'''

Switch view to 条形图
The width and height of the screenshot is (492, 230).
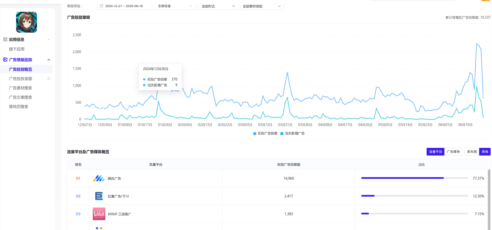(472, 152)
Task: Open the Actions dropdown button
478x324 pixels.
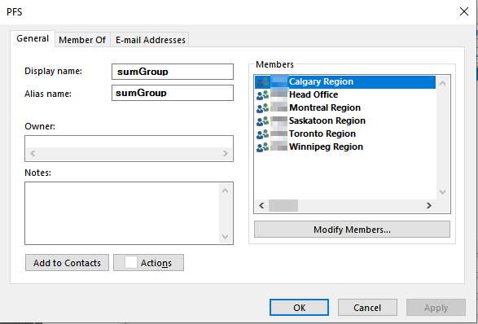Action: (x=148, y=263)
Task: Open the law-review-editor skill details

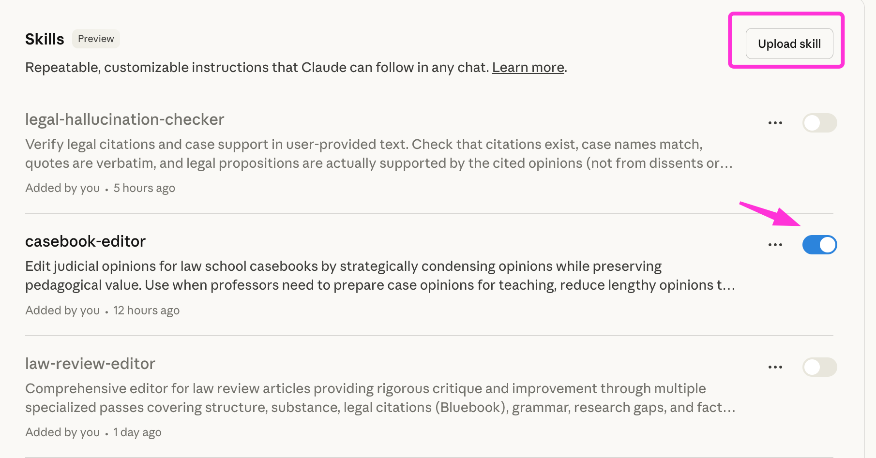Action: (x=90, y=363)
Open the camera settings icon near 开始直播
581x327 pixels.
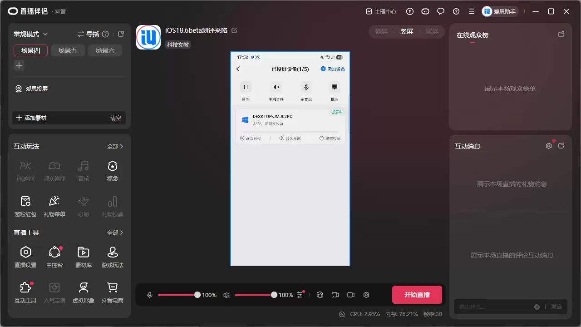click(350, 295)
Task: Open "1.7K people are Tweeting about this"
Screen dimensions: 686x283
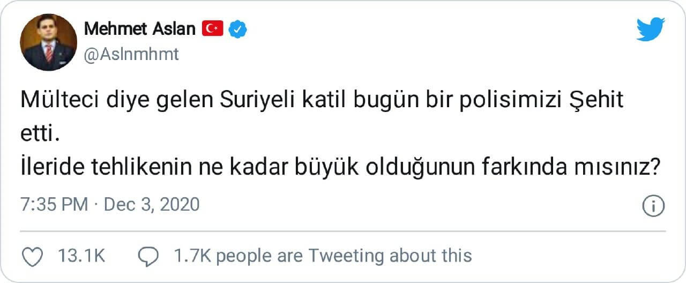Action: click(x=323, y=256)
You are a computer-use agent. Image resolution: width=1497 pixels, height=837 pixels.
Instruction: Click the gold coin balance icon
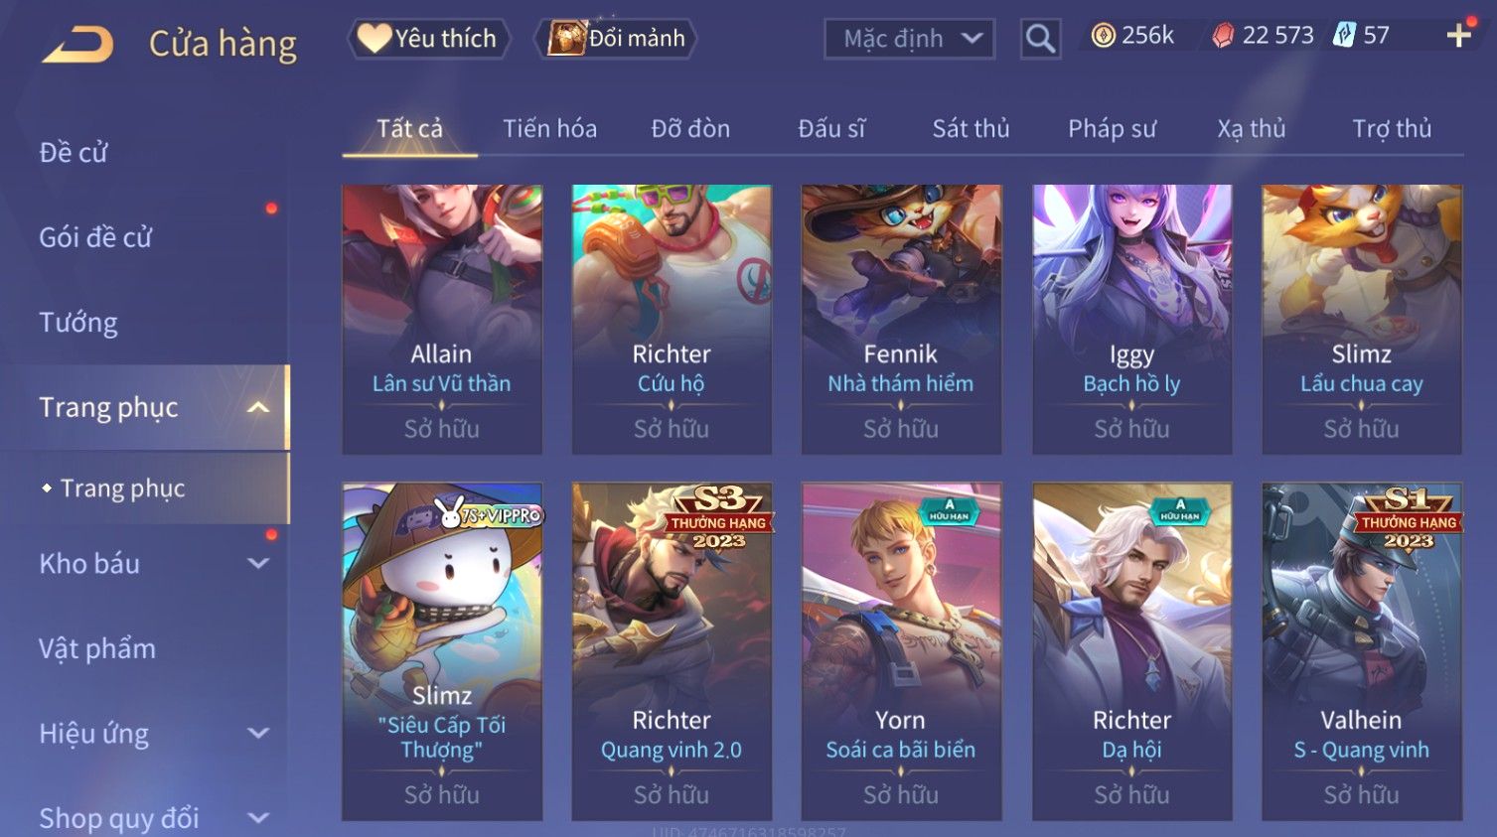(x=1103, y=36)
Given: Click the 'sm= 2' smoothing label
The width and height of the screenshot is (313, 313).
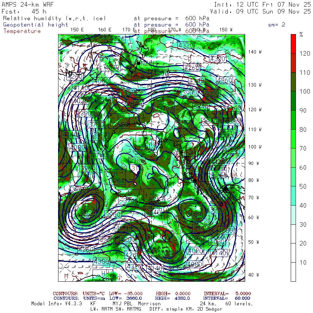Looking at the screenshot, I should pyautogui.click(x=276, y=25).
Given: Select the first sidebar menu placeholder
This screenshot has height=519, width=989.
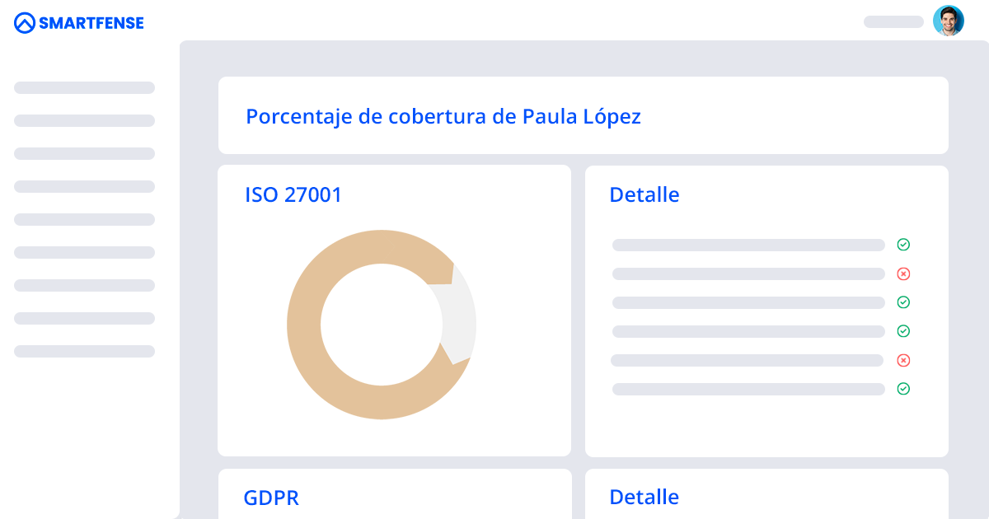Looking at the screenshot, I should tap(84, 87).
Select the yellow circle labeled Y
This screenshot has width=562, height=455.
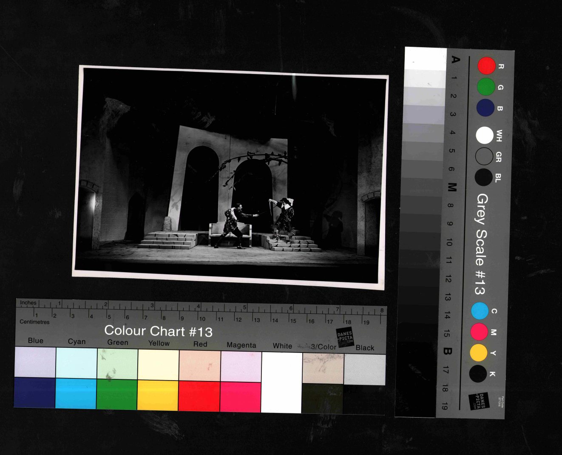tap(478, 353)
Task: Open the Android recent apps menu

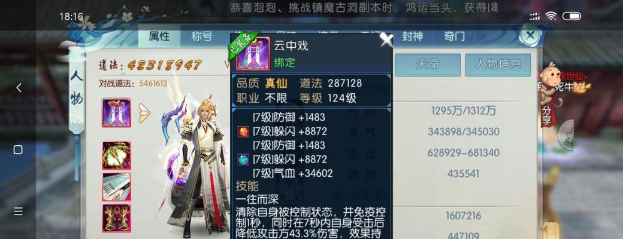Action: [x=19, y=212]
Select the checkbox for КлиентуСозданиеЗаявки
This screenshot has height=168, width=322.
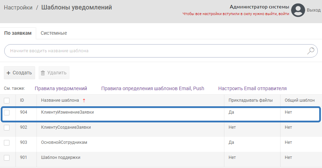[7, 128]
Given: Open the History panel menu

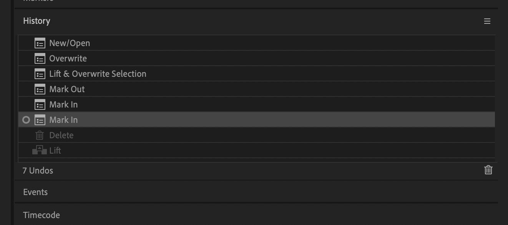Looking at the screenshot, I should (487, 21).
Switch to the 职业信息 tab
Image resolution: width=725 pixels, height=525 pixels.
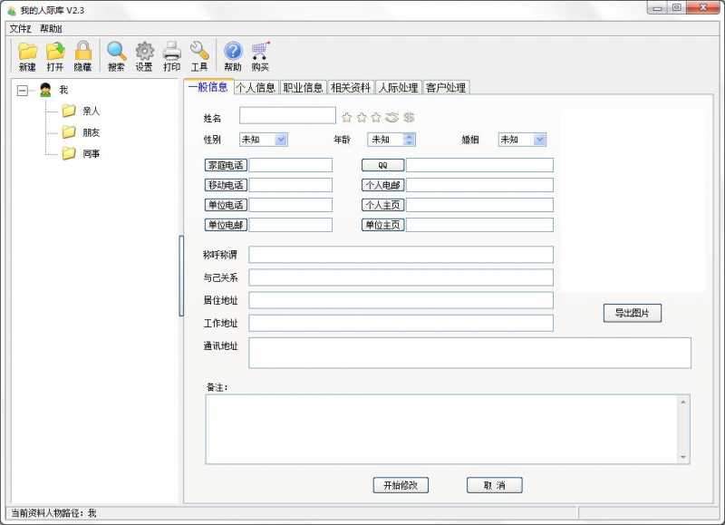pyautogui.click(x=302, y=87)
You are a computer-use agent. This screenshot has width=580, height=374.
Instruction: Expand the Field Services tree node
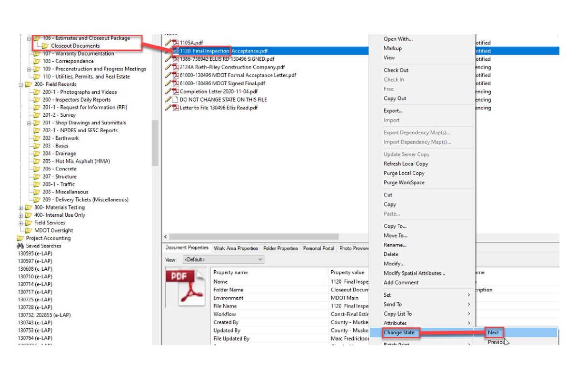(21, 223)
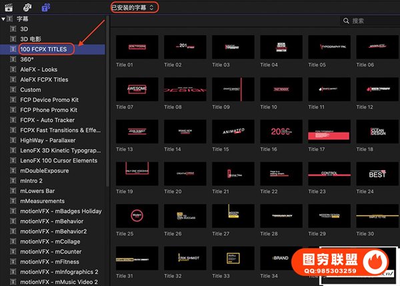This screenshot has height=286, width=400.
Task: Open the 已安装的字幕 dropdown
Action: 133,7
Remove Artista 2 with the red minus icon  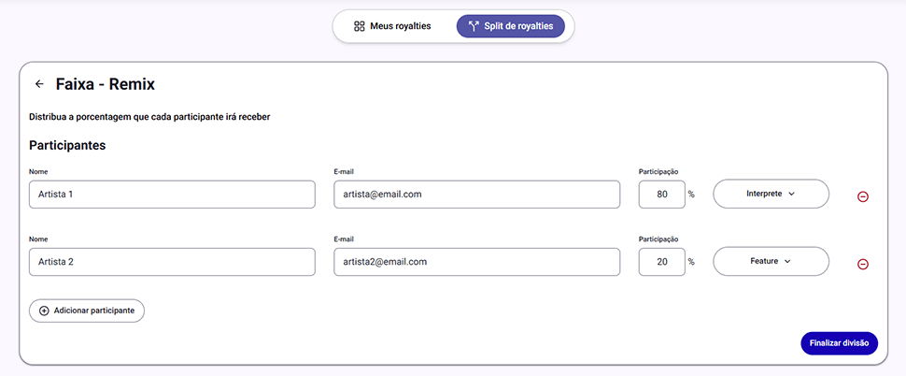click(x=863, y=264)
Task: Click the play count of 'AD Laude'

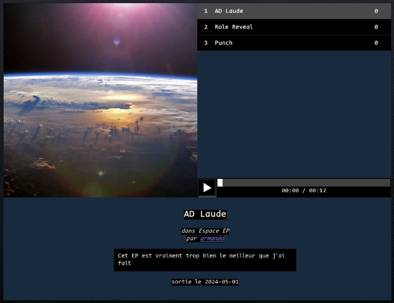Action: click(x=376, y=11)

'''

> **What needs to be done**
Among the lines above, the one with "You are a computer-use agent. Image" opens the part to repeat and the one with "Given: Click the 'sm= 2' smoothing label" closes it; repeat only that part exactly, with no pictures.

> **Result of the exercise**
You are a computer-use agent. Image resolution: width=1497 pixels, height=837 pixels.
Instruction: Click the gold coin balance icon
(x=1103, y=36)
Given: Click the 'sm= 2' smoothing label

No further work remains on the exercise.